▶ [Vorliegender Text]:
┌──
Inwiefern haben die neuen Medien und sozialen Netzwerke Ihren Beruf verändert?
Réthy: Durch die Möglichkeit, seine üble Laune, direkt loswerden zu können. Alle Menschen, die in der Öffentlichkeit stehen, sind davon betroffen. Das ist ein Zeitgeist oder besser Ungeist, aber es gehört nun mal dazu. Diese Entwicklung in den sozialen Netzwerken, aber auch gesamtgesellschaftlich ist bedenklich. Allein der Begriff "haten": Früher hat man gelernt, dass man nicht hasst, sondern etwas nicht mag oder sich kritisch damit auseinandersetzt. Das ist nicht gut, aber ich kann die Welt ja nicht aufhalten.
Lesen Sie die Kommentare?
Réthy: Nein, ich bin weder bei Facebook noch bei Twitter. Über die sendereigenen Accounts bekomme ich es manchmal mit, intellektuell bin ich damit aber überfordert.
Wie sehr fürchten Sie eine Sprechblockade?
└──
▶ [Fragen]:
A. Übertragen Sie aus dem Interviewauszug wortgetreu den Abschnitt von „Réthy: Durch die“ bis „Sie eine Sprechblockade?“.
B. In welchen beiden sozialen Netzwerken ist Réthy laut dem Interviewauszug nicht vertreten?
C. Führen Sie den Interviewauszug mit Réthy im Anschluss an seine letzte Zeile fort.

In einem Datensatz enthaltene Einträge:
┌──
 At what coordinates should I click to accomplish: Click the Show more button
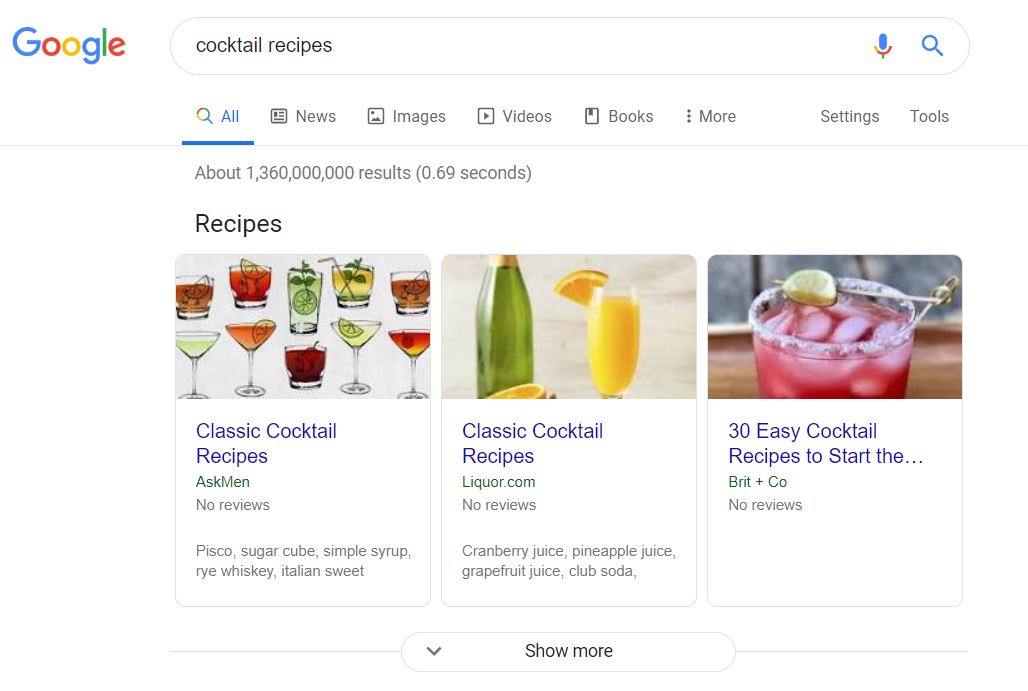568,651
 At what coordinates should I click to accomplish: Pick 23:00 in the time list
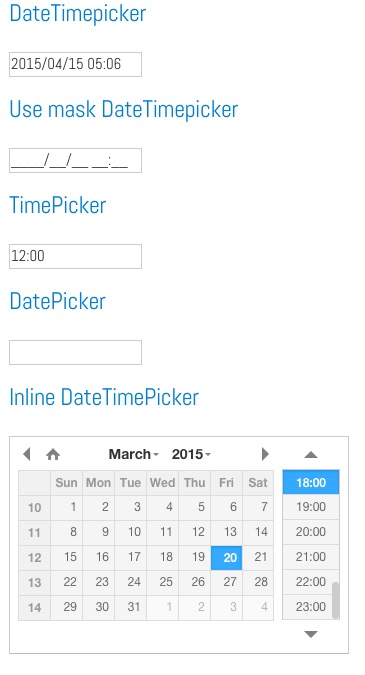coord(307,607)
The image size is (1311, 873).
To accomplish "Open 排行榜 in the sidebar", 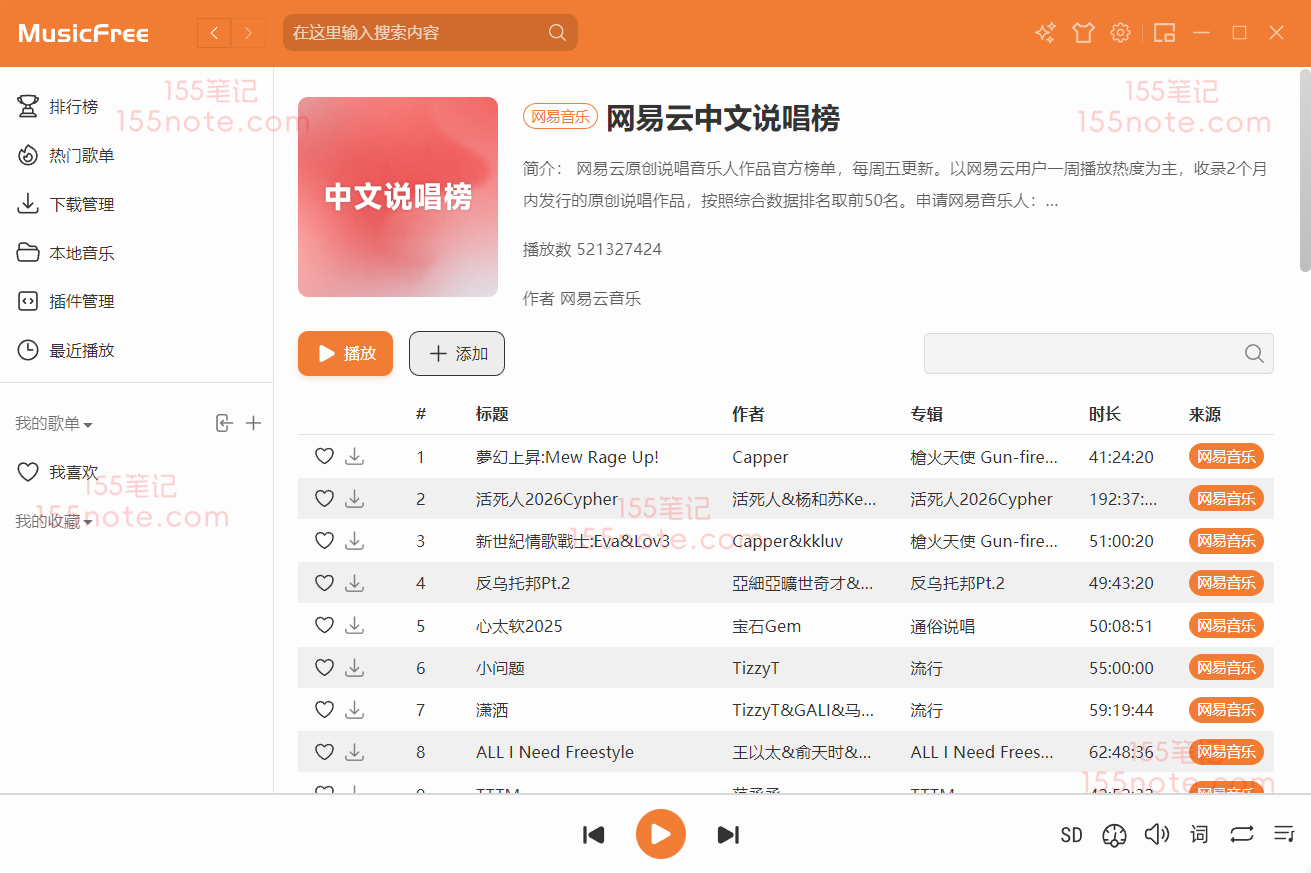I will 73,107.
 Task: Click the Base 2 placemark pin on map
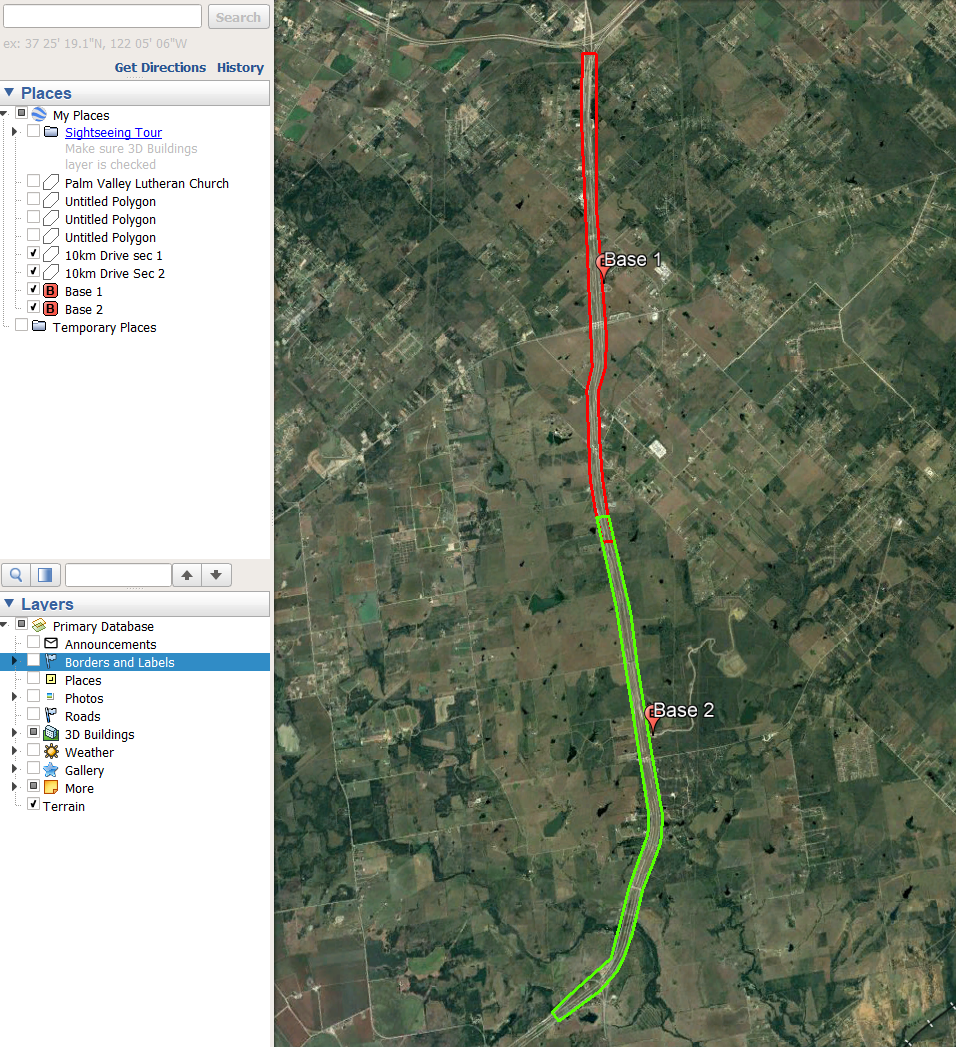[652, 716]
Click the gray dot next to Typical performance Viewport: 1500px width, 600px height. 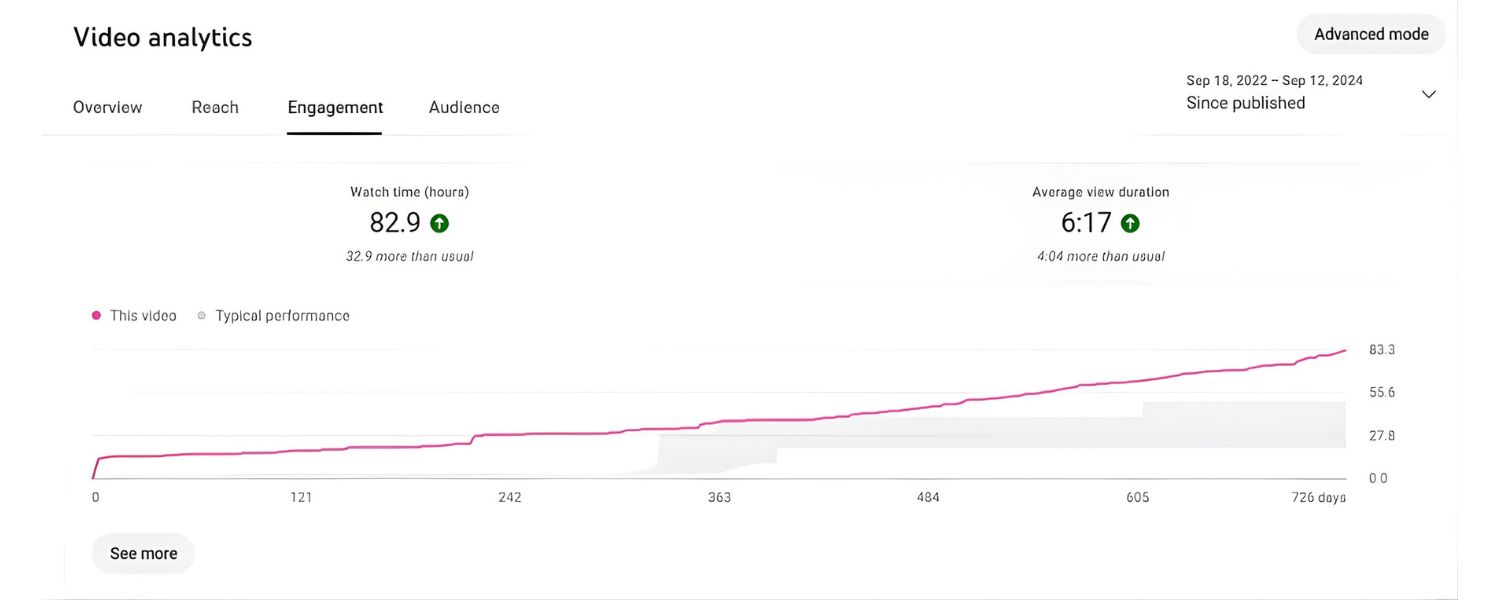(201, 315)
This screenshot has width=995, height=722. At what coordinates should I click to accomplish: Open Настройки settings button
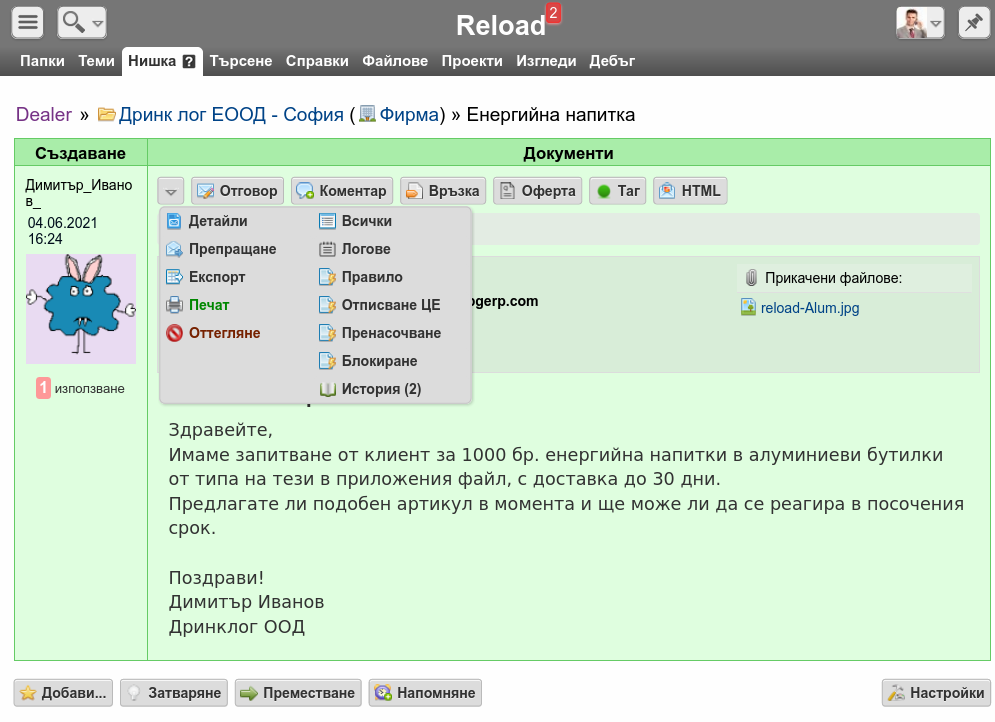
└──
▶ [Antworten]:
A.
Réthy: Durch die Möglichkeit, seine üble Laune, direkt loswerden zu können. Alle Menschen, die in der Öffentlichkeit stehen, sind davon betroffen. Das ist ein Zeitgeist oder besser Ungeist, aber es gehört nun mal dazu. Diese Entwicklung in den sozialen Netzwerken, aber auch gesamtgesellschaftlich ist bedenklich. Allein der Begriff "haten": Früher hat man gelernt, dass man nicht hasst, sondern etwas nicht mag oder sich kritisch damit auseinandersetzt. Das ist nicht gut, aber ich kann die Welt ja nicht aufhalten.
Lesen Sie die Kommentare?
Réthy: Nein, ich bin weder bei Facebook noch bei Twitter. Über die sendereigenen Accounts bekomme ich es manchmal mit, intellektuell bin ich damit aber überfordert.
Wie sehr fürchten Sie eine Sprechblockade?

B. Weder bei Facebook noch bei Twitter.

C.
Réthy: In einer Live-Situation ist mir das noch nie passiert, da hilft wohl das Adrenalin. Es gab aber schon Situationen, in denen ich mir gedacht habe: Lieber Gott, bitte gib mir ein Verb! Da habe ich den Satz dann halt ein bisschen gedehnt und noch einen Einschub gemacht und noch einen... und irgendwann kommt dann schon das Verb. Der Druck in einer Live-Situation sorgt dafür, dass einem immer etwas einfällt - nicht immer das schlaueste, zugegeben, aber man kommt schon durch.
Wie pflegen Sie Ihre Stimme?
Réthy: Nur mit Zigaretten, das inzwischen aber auch weniger. Ansonsten vielleicht noch ein paar Salbeibonbons vor dem Spiel.
Sprechen Sie am Tag vor einer Live-Übertragung besonders wenig?
Réthy: Nein, das ginge auch gar nicht, weil wir am Tag des Spiels immer noch Sitzungen, Konferenzen und Besprechungen haben. Da sind auch die Reporter immer herzlich willkommen, ihr Know-how einzubringen. Insofern ist Sprechen unvermeidbar.
Worauf freuen Sie sich mehr: EM oder Olympia?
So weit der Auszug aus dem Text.